Billions of taxpayer dollars are at stake along with major contracting work for defense and intelligence companies and commercial providers of satellite imagery.

The Senate Intelligence Committee has dealt the Obama administration a setback over plans to buy large, expensive satellites for intelligence and military operations, opting instead for a plan the panel believes would save money and be less risky.

Billions of taxpayer dollars are at stake along with major contracting work for defense and intelligence companies and commercial providers of satellite imagery.

The Senate panel approved a plan backed by Intelligence Committee Chairwoman Dianne Feinstein, D-Calif., and ranking member Christopher (Kit) Bond, R-Mo., that would allow the government to buy more satellites that are less sophisticated and less costly.

The committee approved the plan last week as part of the fiscal 2010 intelligence authorization bill. It believes the smaller, cheaper satellites will be able to satisfy the needs of U.S. intelligence agencies and the Defense Department.

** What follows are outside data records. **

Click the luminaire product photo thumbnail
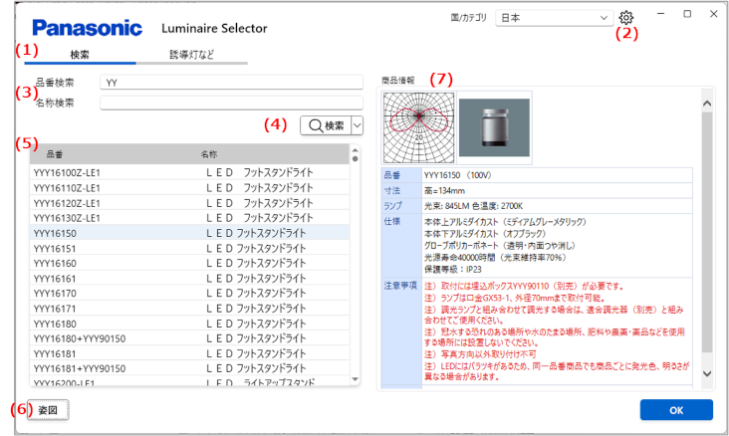click(495, 127)
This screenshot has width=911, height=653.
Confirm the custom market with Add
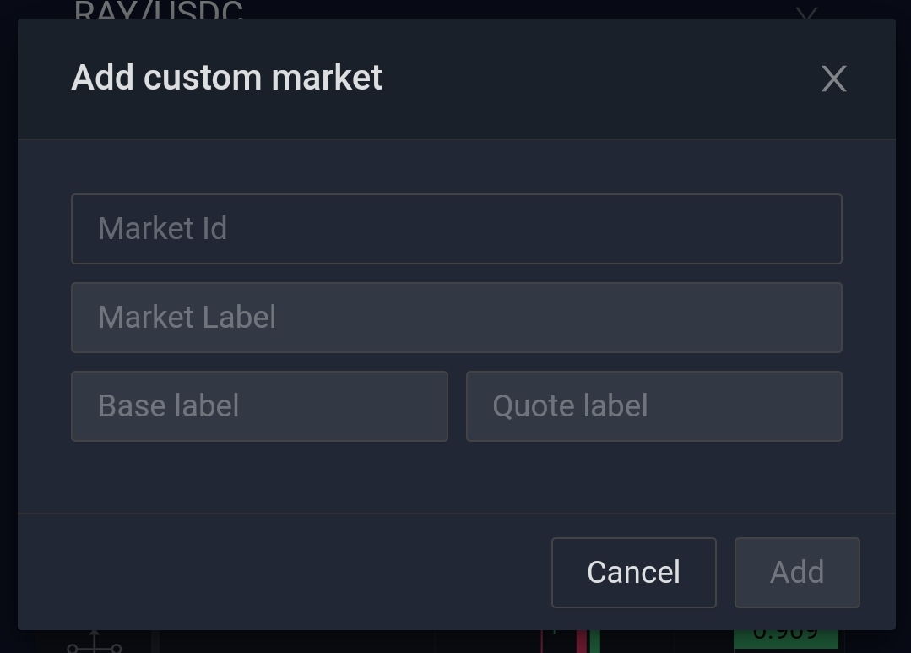coord(796,573)
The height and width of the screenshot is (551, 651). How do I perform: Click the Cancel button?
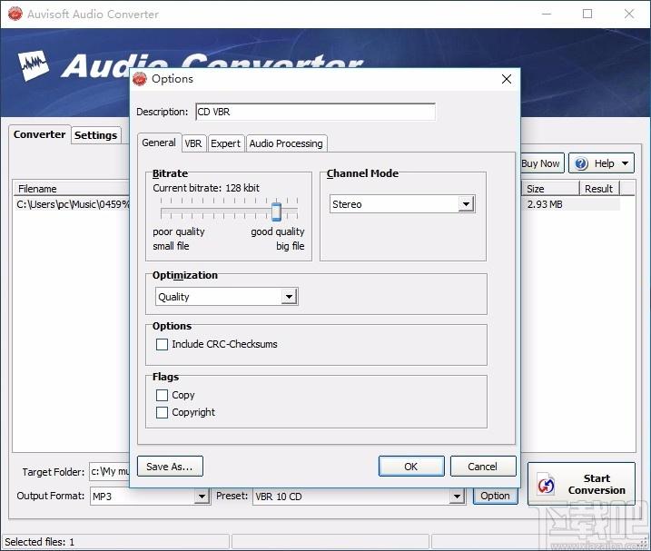pos(482,467)
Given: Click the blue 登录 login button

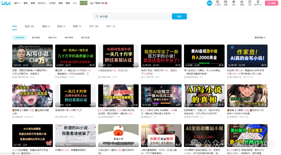Looking at the screenshot, I should point(209,3).
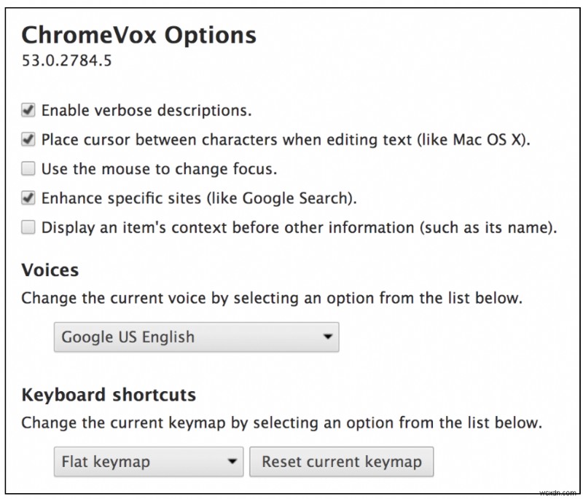The image size is (583, 499).
Task: Click the Keyboard shortcuts section heading
Action: [x=109, y=395]
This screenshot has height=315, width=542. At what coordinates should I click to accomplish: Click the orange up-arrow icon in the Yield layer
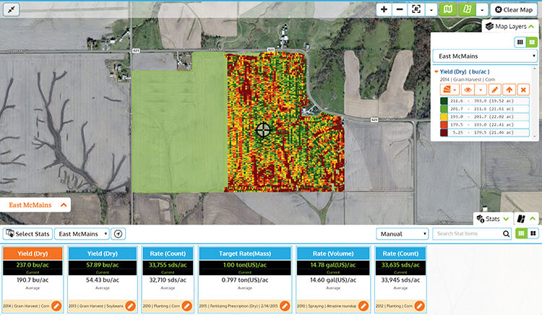pos(509,88)
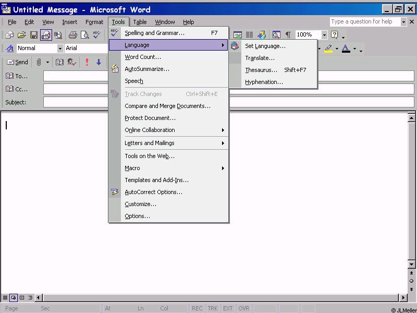Image resolution: width=417 pixels, height=313 pixels.
Task: Click the paperclip Insert File icon
Action: click(x=39, y=62)
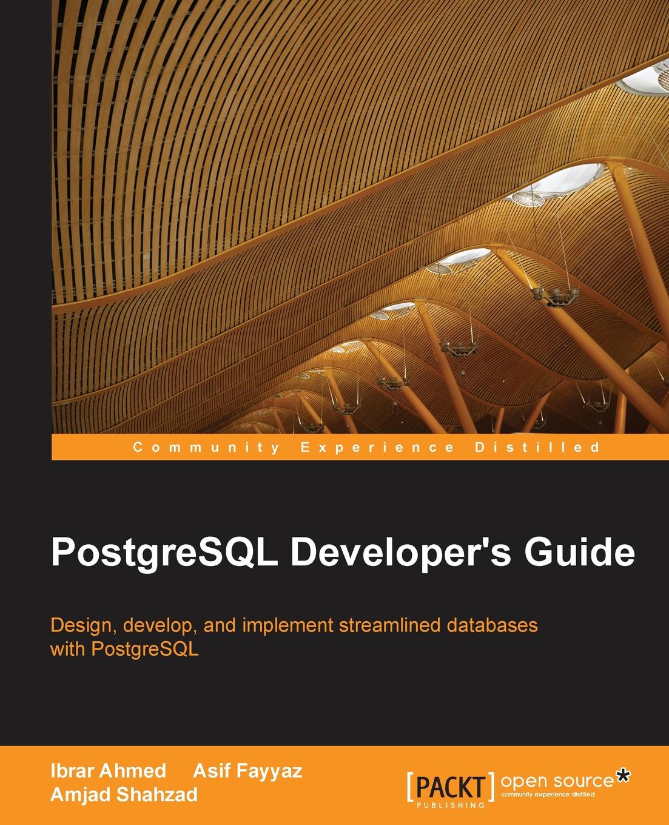The height and width of the screenshot is (825, 669).
Task: Select author name Ibrar Ahmed
Action: [x=108, y=770]
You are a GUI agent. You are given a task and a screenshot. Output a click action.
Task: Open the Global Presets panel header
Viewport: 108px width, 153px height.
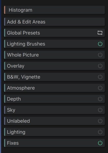click(54, 33)
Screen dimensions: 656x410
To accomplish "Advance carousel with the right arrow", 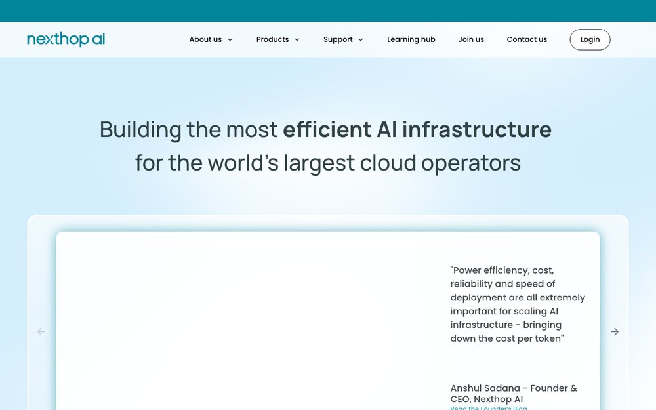I will (615, 332).
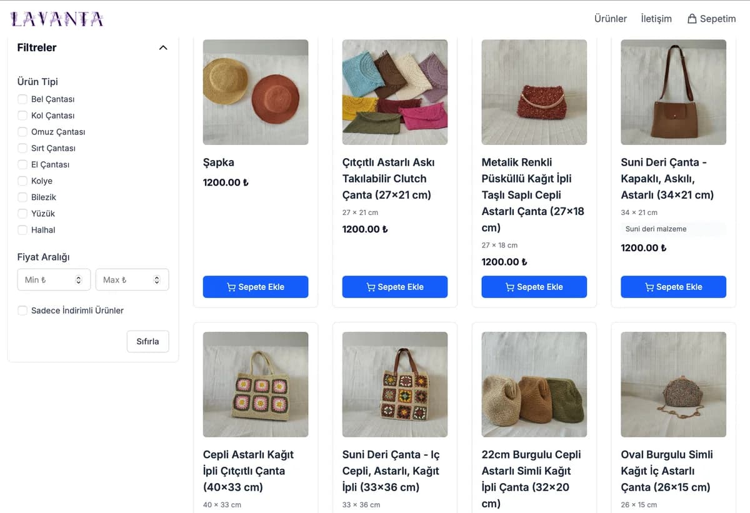Open the Şapka product title link
750x513 pixels.
tap(219, 162)
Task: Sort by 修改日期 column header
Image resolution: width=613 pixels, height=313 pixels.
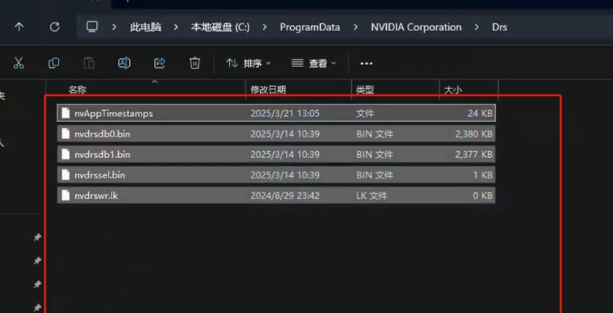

"For years, billions upon billions of taxpayer dollars have been wasted on programs that haven't worked," Bond said in a statement. "It's better for our national security and our national debt to invest in more capable and affordable overhead programs."

But the House Intelligence Committee's version of the authorization bill is more in line with what the administration proposed, setting up a conflict that will have to be resolved before a final bill is approved, a source said.

"There's a lot of Jell-O hanging on the wall right now and nothing's solidified," another source said.

Director of National Intelligence Dennis Blair and Defense Secretary Robert Gates put forward an Imagery Way Ahead proposal in the spring, the latest government effort to replace the nation's aging spy satellites.

Congress killed funding for a previous effort known as the Future Imagery Architecture due to cost overruns and technical problems.

Under the latest plan, the National Reconnaissance Office would buy and launch electro-optical satellites while buying more data from U.S. commercial satellite companies.

Feinstein and Bond expressed their concerns about the new plan to Gates during a hearing last month by the Senate Defense Appropriations Subcommittee, another panel they serve on together.

"We have extraordinarily serious concern involving the waste of many, many dollars over a period of years and are rather determined that that not happen again," Feinstein said. "We also have information that the so-called lesser-tiered satellites can be just as effective and have a stealth capability."

Asked for comment on Monday, Blair's office would only say: "We look forward to reviewing the bill and working with Congress on our important national security priorities."

Meanwhile, key lawmakers already have begun trying to bridge divisions in anticipation of conference negotiations over a final intelligence bill.

"There's a lot at stake here; there's a lot of money," said House Intelligence Technical and Tactical Intelligence Subcommittee Chairman C.A. (Dutch) Ruppersberger, D-Md. "In my opinion, if you control the skies, you control the world."

Ruppersberger, who confirmed House and Senate aides are talking, said he believes the government needs sophisticated satellite "workhorses" to meet special needs. But he said the government should use commercial satellites more often when appropriate.

"I would agree that we need a better strategy on overhead architecture that is more comprehensive and long term," said Rep. Jim Langevin, D-R.I., an Intelligence Committee member.

Langevin, the new chairman of the House Armed Services Strategic Forces Subcommittee, said the government can learn from private satellite firms how to build systems that avoid cost and technical woes. "Mission creep is a huge problem on the government side and we have to get more discipline not to do that," he said.